They were also eating a ton of feed.  They truly had a one track mind.

We checked their weight regularly and soon they were ready for their big day.


We read up on butchering, and watched videos.  It’s a really is a simple process.  The biggest issue is plucking, so we would recommend borrowing or buying a plucker.  We still don’t own one, but plucking 25 chickens takes two people most of a whole day, so we plan on purchasing one this year. Once the feathers are removed/plucked they begin to resemble the chicken we are all used to seeing in the store.  It only takes a few minutes to butcher and eviscerate (remove the innards) a chicken,  and then they are immediately cooled in ice water.

Once they are cooled, we wash them thoroughly and we place them in shrink bags which are inexpensive and easy to find online.  They are cheaper in bulk, so buy a few year’s worth at once to save a few dollars, again every dollar counts.

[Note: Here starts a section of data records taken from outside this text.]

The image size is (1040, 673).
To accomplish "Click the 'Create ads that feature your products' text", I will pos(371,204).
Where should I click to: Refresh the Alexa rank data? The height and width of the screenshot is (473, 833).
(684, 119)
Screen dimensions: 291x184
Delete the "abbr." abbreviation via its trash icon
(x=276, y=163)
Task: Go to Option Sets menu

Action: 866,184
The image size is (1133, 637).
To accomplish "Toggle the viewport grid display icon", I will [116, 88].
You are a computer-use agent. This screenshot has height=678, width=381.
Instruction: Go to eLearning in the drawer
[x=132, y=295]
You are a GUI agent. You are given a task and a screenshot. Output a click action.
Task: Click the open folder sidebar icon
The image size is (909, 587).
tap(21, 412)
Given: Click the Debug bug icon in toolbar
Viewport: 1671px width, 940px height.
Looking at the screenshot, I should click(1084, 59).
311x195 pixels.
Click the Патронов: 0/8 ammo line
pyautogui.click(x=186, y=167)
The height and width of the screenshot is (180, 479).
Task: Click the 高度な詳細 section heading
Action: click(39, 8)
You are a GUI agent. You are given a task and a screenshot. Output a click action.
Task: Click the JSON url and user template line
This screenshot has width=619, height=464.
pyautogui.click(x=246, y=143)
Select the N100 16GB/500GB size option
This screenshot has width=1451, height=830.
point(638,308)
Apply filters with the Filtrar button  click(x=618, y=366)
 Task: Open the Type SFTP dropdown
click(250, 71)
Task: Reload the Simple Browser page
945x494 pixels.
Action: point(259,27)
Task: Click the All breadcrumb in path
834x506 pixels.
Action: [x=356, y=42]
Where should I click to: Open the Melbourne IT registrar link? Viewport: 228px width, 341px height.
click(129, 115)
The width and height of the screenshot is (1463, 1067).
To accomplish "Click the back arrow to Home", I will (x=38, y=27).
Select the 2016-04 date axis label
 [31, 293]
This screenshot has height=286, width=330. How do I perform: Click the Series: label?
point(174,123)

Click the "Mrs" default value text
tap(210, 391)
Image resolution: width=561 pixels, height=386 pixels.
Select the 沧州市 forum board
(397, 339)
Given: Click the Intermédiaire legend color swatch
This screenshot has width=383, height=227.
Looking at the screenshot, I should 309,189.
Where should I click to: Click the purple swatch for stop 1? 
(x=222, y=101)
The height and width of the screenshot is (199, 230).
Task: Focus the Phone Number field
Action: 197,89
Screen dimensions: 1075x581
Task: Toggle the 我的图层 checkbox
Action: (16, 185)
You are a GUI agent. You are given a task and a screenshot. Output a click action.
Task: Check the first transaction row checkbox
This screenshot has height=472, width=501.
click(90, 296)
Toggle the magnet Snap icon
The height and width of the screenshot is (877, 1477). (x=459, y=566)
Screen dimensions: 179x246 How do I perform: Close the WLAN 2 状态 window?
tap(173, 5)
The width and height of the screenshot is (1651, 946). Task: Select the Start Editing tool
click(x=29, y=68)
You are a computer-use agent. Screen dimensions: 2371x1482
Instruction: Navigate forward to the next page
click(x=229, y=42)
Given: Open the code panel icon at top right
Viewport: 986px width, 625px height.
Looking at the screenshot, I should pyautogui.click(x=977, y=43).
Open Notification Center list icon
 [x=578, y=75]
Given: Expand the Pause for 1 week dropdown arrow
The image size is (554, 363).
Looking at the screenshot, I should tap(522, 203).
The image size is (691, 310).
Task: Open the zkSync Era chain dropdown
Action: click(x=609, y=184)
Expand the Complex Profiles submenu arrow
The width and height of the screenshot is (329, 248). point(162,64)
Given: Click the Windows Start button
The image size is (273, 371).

The first time we butchered chickens it was a few days before we felt like eating one.  We were nervous and unsure if we would enjoy them.  The first thing we noticed is that they took a little longer to cook.  They are not injected with broth like the ones in the store.  They also were not slimy and didn’t need a diaper like store bought.  When  you finally taste one you know that all of your hard work was worth it.  Guess what? They taste like chicken,  they are not bland and have a wonderful flavor, and they also do not taste like salt like the ones from the store.  The second time you butcher chickens you will have one for dinner that night, in fact I get hungry when I butcher them now.  So if you have ever thought about raising meat bird, pull up your rubber boots and jump in.  You will be rewarded for your effort in legs and breasts, it doesn’t get much better than that.